Eh bien précisément, par sa descente aux enfers, Jésus est confronté à l’isolement et à la carence radicale qu’entraine la mort. Par sa descente aux enfers, il apporte la communion à ceux qui souffrent la peine de la séparation. Voilà, c’est pour la communion que sa passion est consommée : Jésus qui ne connaissait pas le péché, boit jusqu’à la lie amère, la coupe qui, par le péché sépare l’humanité des autres et de l’Autre, et en fait une coupe de bénédiction et d’action de grâces.
Ainsi Ratzinger soutient, « dans sa passion, le Christ est descendu dans les abîmes de notre abandon. Là où plus aucune voix ne peut nous atteindre, il est là…la mort n’est plus un chemin de solitude glacée ; les portes du sheol sont ouvertes. »
Comme Joseph Ratzinger a pu l’espérer, ses réflexions ont fait fuser celles de ses lecteurs. Le texte lui-même n’aborde pas de façon explicite la question de savoir si la descente aux enfers du Christ affecte le salut de tous : position désignée traditionnellement sous le terme « d’apocatastasis ». Nombreux sont ceux qui aujourd’hui affirment que « nous pouvons oser espérer que tous sont sauvés.» (Un livre de Balthasar le dit) ; mais, sagement, ils évitent toute espèce de déclaration péremptoire.
Dans la même veine, réfléchissant sur le mystère de la descente aux enfers, une idée a émergé. Elle est reliée à la grande parabole du grand Inquisiteur dans les Frères Karamazov de Dostoïevsky. La descente du Christ parmi les morts, sa présence avec eux dans leur terrible solitude est de l’ordre d’une étreinte silencieuse, d’un baiser, non de traîtrise, mais d’amour et de compassion. Il offre le pardon, la reconstruction et le renouveau.
Mais cette étreinte peut, à la dernière minute, être refusée et rejetée. Et la créature, dans sa liberté peut choisir de se détourner, et se ratatiner intérieurement jusqu’au point du non-être.
Quarante ans après que le jeune Joseph Ratzinger ait donné ses splendides conférences, Benoit XVI, âgé, a rédigé sa magnifique encyclique Spe Salvi, sur l’espérance chrétienne.
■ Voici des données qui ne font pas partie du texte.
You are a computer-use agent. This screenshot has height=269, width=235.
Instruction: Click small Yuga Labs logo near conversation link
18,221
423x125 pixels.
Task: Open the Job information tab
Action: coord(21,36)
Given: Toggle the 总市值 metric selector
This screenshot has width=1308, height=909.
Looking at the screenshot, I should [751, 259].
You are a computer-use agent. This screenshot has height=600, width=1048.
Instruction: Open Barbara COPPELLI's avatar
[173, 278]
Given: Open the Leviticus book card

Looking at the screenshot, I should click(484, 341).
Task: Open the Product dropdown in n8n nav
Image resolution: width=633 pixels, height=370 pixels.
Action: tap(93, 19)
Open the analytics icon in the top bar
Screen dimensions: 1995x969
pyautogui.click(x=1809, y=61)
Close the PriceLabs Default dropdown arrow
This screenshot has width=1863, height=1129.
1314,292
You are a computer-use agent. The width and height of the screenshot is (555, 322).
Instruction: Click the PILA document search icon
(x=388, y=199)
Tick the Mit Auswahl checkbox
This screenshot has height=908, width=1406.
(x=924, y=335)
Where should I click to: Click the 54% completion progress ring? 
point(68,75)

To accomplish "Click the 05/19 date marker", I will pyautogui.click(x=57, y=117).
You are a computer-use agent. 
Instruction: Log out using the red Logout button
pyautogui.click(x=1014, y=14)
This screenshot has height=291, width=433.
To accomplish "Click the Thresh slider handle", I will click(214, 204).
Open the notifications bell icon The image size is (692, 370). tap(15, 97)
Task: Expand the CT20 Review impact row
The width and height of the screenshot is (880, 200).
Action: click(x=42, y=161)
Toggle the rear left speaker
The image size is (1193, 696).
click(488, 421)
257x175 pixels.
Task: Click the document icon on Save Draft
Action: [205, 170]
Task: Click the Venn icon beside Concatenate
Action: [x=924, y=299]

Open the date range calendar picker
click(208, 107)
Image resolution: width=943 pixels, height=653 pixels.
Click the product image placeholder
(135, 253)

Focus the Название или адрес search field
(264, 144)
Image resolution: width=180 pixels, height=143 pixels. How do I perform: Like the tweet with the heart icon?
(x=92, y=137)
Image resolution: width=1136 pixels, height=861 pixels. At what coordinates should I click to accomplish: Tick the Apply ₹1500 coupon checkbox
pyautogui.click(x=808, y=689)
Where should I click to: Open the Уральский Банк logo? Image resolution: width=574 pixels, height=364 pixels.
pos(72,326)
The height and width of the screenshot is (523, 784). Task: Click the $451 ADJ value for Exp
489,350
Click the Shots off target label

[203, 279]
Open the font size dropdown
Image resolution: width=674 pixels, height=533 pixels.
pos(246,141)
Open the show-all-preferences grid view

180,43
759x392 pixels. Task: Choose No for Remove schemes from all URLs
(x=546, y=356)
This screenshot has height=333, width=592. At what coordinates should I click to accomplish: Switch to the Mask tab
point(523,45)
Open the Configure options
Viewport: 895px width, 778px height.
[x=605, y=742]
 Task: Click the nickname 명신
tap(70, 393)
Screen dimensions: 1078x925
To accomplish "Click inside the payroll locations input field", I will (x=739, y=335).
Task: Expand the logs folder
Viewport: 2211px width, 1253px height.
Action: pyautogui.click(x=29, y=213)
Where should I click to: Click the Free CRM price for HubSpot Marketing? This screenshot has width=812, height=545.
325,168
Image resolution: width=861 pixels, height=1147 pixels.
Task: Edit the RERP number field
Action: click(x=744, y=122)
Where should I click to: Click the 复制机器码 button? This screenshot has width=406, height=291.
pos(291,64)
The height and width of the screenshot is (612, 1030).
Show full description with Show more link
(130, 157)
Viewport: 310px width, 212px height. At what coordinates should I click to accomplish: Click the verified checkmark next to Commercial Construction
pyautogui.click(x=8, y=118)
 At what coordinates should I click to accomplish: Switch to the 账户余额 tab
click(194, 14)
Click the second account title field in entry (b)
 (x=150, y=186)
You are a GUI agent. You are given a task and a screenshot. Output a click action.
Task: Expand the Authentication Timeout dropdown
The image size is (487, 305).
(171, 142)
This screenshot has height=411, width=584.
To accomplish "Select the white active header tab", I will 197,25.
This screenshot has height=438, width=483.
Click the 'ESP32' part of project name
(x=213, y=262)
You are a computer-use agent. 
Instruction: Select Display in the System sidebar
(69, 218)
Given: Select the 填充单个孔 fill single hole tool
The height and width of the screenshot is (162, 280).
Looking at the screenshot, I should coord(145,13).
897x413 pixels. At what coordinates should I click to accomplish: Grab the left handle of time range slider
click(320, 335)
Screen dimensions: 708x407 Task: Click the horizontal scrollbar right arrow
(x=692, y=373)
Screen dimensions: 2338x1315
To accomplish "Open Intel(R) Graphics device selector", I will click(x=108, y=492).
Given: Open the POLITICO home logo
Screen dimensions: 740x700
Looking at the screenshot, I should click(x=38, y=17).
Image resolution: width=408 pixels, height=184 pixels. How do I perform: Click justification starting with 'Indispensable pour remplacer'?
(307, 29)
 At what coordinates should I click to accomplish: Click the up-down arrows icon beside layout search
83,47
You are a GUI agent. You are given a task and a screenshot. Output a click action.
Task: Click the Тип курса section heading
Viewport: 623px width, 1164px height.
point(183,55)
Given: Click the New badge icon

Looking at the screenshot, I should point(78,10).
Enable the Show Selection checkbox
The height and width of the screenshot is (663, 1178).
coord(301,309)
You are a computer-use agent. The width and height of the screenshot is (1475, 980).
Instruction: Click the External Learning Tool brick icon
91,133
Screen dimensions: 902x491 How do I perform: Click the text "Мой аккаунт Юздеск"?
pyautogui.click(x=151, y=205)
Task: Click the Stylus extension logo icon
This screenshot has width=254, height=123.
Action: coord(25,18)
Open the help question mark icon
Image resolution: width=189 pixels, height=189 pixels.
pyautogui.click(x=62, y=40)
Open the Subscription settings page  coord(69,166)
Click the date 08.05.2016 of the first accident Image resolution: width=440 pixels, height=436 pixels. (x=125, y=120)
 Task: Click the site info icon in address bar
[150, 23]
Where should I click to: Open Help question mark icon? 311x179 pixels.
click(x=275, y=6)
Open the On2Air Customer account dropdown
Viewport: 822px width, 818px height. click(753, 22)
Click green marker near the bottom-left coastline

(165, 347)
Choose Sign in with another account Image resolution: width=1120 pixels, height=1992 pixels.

Il y concède qu’il peut y avoir des « personnes pour qui tout est devenu mensonge, des personnes qui ont vécu pour la haine et ont supprimé tout amour au-dedans d’eux-mêmes ». Tragiquement, ces gens-là pourraient ne pas se repentir, même si quelqu’un se levait d’entre les morts.
Cependant, le dernier mot reste l’espérance. Il ne s’agit pas d’un espoir centré sur soi, d’un espoir privé, mais d’une espérance radicalement communautaire et par là même vraiment catholique. Avec des mots qui continuent de faire écho au Catholicisme d’Henri de Lubac, Benoit XVI écrit : « Notre espérance est toujours essentiellement une espérance pour les autres ; c’est comme cela seulement qu’elle est vraiment espérance pour moi aussi. Comme chrétiens, nous ne devrions jamais nous limiter à demander : comment puis-je me sauver moi-même ? Nous devrions aussi demander : que puis-je faire pour que les autres soient sauvés, et que pour eux aussi l’étoile de l’espérance puisse se lever ? Alors, j’aurai fait mon maximum aussi pour mon propre salut. »
La grande icône orientale de la Résurrection dépeint le Christ victorieux qui descend au sheol. Il saisit fermement les mains de nos premiers parents, les libérant de leur auto-emprisonnement. Mais l’imagination chrétienne peut aussi prévoir la suite. Après les avoir délivrés, Jésus les tourne alors l’un vers l’autre, pour que, après une si longue séparation hostile, ils puissent à nouveau s’étreindre. L’étreinte silencieuse du samedi saint, avant qu’ils ne montent ensemble dans la joie de Pâques.